- _AIM_: Set out each line of the records below as a Markdown table with the columns Row and Line, numbering the rows and skipping blank lines. Leave the pictures out of the table.

- _GIVEN DATA_:
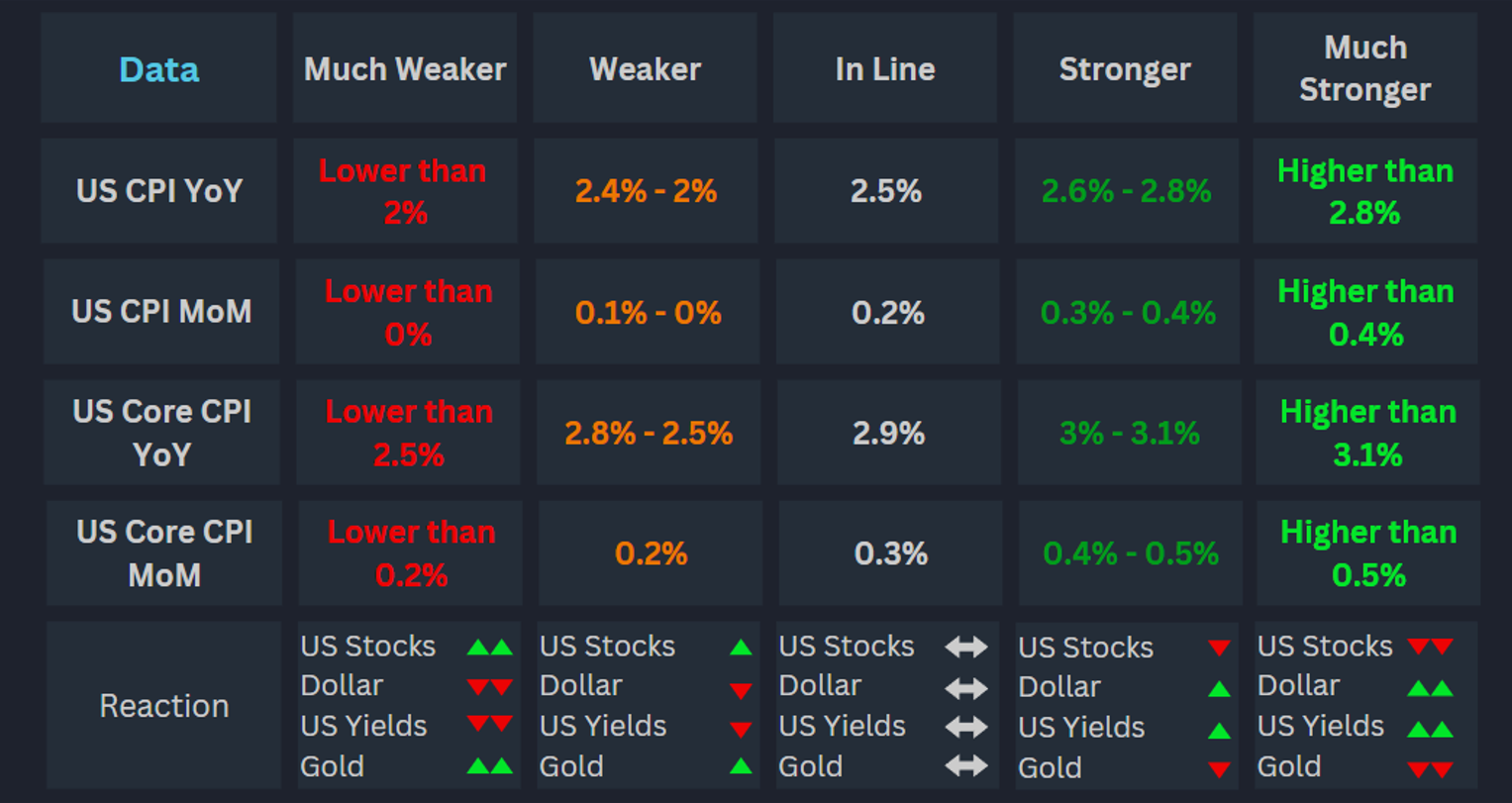
Task: Click the green up arrow beside Stronger Dollar
Action: click(x=1219, y=689)
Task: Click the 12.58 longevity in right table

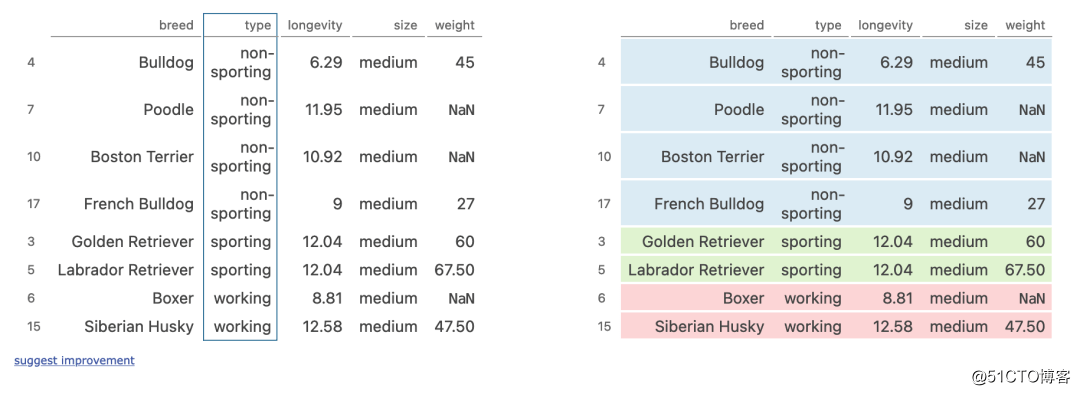Action: pyautogui.click(x=893, y=327)
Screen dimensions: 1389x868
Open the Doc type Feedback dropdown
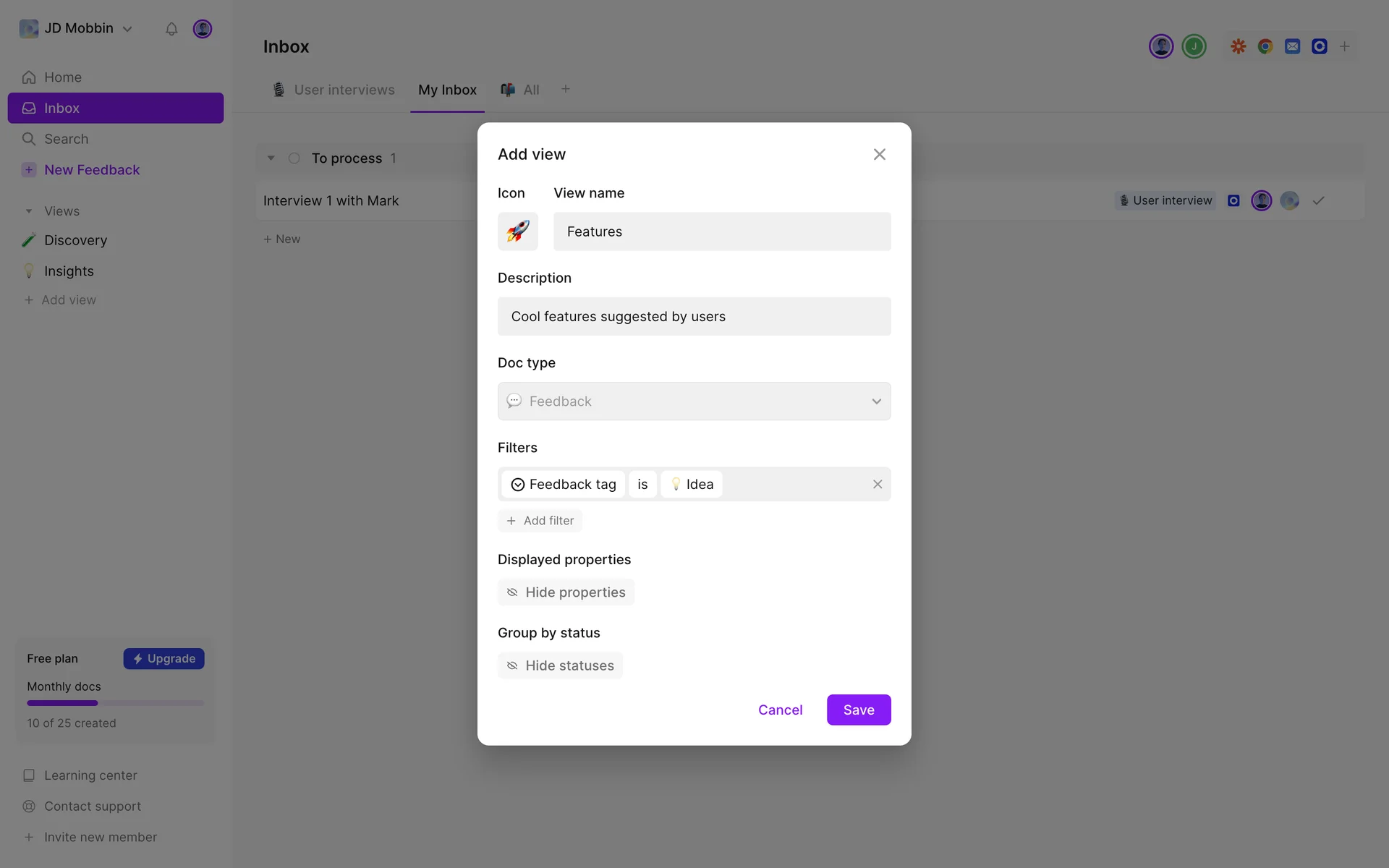coord(694,401)
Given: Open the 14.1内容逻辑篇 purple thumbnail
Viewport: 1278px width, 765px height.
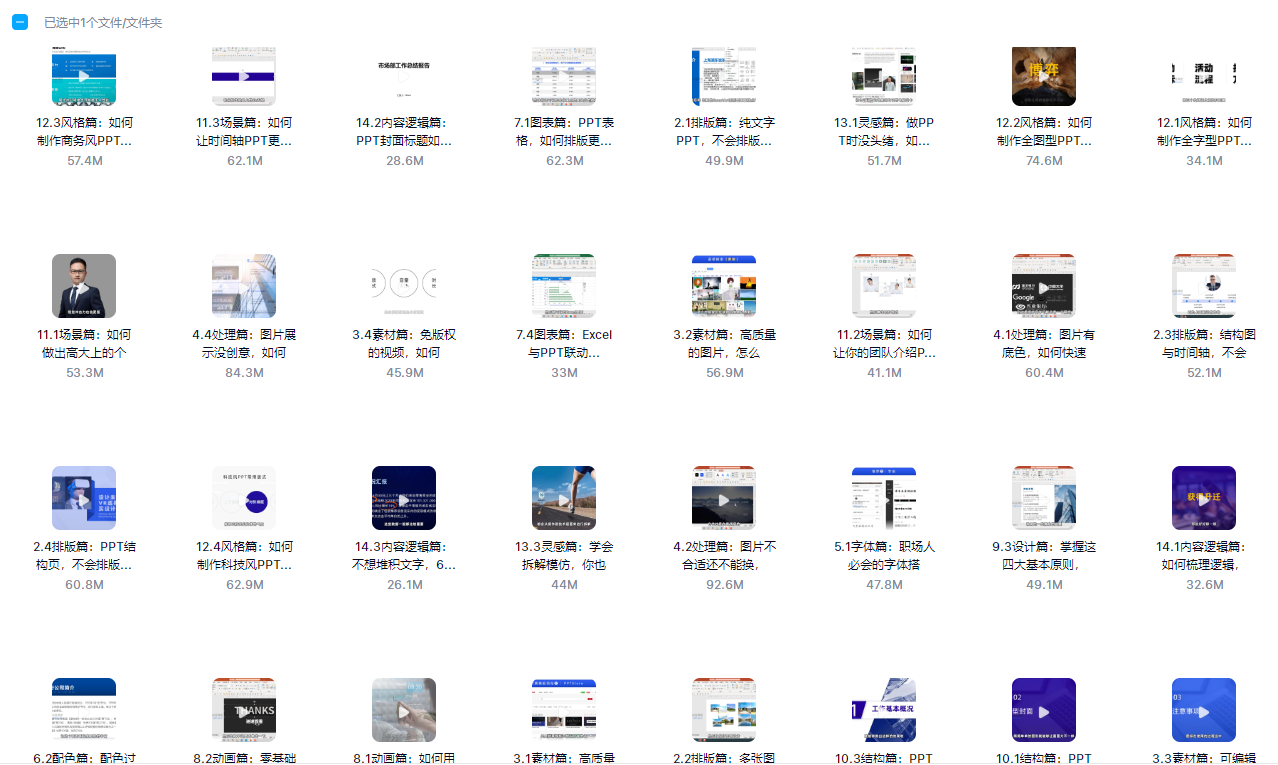Looking at the screenshot, I should point(1204,498).
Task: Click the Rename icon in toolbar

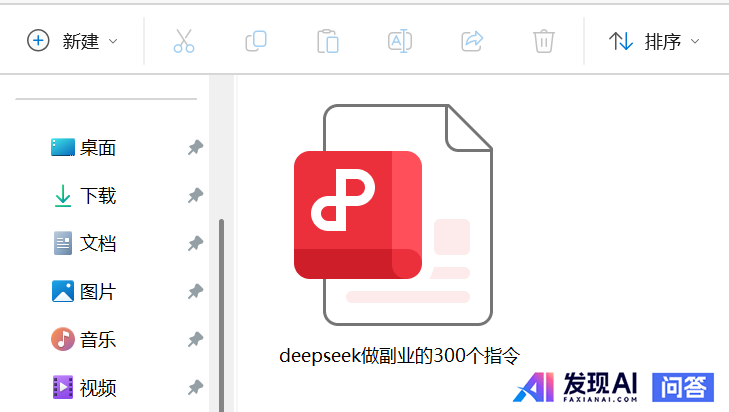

- _EXERCISE SOLUTION_:
| Row | Line |
|---|---|
| 1 | Task: Click the green up arrow beside Stronger Dollar |
| 2 | Action: click(x=1219, y=689) |
| 3 | Task: Click the 12.58 longevity in right table |
| 4 | Action: pyautogui.click(x=893, y=327) |
| 5 | Screen dimensions: 1389x868 |
| 6 | Open the Doc type Feedback dropdown |
| 7 | coord(694,401) |
| 8 | Given: Open the 14.1内容逻辑篇 purple thumbnail |
| 9 | Viewport: 1278px width, 765px height. |
| 10 | Looking at the screenshot, I should point(1204,498). |
| 11 | Task: Click the Rename icon in toolbar |